Web scraping, the act of extracting data from websites, is an extremely useful tool for data scientists in today’s data-packed world.
This tutorial details how to pull 2020 Mustang information from Ford’s site using a popular open-source web-based automation tool called Selenium.
Run the code as you are following along. This will ensure you understand each piece of the process, and help you gain the knowledge to web scrape on your own. If you are interested in viewing and obtaining the full script, please visit this link.
The first step is importing necessary libraries and packages and setting display options to make our output easier to read.

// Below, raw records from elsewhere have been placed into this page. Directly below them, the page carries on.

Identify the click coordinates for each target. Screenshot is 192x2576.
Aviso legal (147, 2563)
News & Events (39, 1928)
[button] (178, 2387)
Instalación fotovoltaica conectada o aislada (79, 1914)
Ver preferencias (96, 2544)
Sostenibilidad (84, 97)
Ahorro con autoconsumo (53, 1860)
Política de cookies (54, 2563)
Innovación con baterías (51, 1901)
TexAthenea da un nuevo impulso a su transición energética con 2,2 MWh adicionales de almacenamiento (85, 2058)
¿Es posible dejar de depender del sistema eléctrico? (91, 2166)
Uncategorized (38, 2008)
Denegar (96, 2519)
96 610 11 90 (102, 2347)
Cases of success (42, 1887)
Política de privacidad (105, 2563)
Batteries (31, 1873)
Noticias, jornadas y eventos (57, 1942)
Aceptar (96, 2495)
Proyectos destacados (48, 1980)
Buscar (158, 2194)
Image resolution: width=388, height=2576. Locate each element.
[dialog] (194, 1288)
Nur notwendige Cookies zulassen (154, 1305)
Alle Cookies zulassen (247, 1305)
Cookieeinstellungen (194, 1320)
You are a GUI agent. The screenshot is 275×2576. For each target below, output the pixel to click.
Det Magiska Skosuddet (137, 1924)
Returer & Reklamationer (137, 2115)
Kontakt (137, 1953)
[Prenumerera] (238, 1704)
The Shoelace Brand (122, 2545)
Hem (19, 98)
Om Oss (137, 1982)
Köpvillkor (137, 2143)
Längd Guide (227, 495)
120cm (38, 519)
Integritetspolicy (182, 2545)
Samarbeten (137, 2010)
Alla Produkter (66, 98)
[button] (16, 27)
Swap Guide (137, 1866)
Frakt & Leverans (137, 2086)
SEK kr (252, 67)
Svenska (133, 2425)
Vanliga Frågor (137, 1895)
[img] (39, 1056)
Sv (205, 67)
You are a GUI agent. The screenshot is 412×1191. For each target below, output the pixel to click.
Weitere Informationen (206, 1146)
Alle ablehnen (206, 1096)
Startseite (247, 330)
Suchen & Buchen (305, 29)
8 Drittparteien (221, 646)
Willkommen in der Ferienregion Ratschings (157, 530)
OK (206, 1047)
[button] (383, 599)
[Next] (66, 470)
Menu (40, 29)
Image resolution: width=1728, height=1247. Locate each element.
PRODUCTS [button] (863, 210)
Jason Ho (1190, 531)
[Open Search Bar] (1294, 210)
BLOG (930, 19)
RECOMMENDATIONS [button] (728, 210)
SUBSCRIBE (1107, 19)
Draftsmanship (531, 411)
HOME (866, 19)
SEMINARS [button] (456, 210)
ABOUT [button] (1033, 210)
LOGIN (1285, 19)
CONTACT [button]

# Import libraries and packages
import pandas as pd
import numpy as np
from selenium import webdriver
from selenium.webdriver.chrome.options import Options
# Increase maximum width in characters of columns - will put all columns in same line in console readout
pd.set_option('expand_frame_repr', False)
# Be able to read entire value in each column (no longer truncating values)
pd.set_option('display.max_colwidth', -1)
# Increase number of rows printed out in console
pd.set_option('display.max_rows', 200)
Now it is time to set WebDriver options, define the WebDriver, and load the WebDriver in our current browser session.
# Webdriver options
options = Options()
# # Make call to Chrome
# options.add_argument('--headless')
# Define Chrome webdriver for site
driver = webdriver.Chrome(options=options)
# Define url
url = "https://www.ford.com/cars/mustang/models/"
# Supply url
driver.get(url=url)
To find the necessary information needed to extract the data, you have a few options.
Option 1:
Option 2:
Click on the three vertical dots in the upper right-hand corner
With the panel open, come down and click or hover over ‘More Tools’
Clicking over hovering over ‘More Tools’ will open up another panel - in this new panel, click on ‘Developer Tools’
Option 3:
All three options will open up the Elements panel where the DOM (Document Object Model) can be inspected - this is the information we will use to web scrape.
It is now time to determine the necessary element or elements that contain the car information we need.
Head to the Elements panel, and click on the icon in the upper left-hand corner. This will allow you to select a specific element on the page, and inspect it.
Put your cursor around one of the cars so you obtain, via the colored rectangles, the car’s picture, starting price, miles per gallon, and leasing price information as demonstrated in the image below.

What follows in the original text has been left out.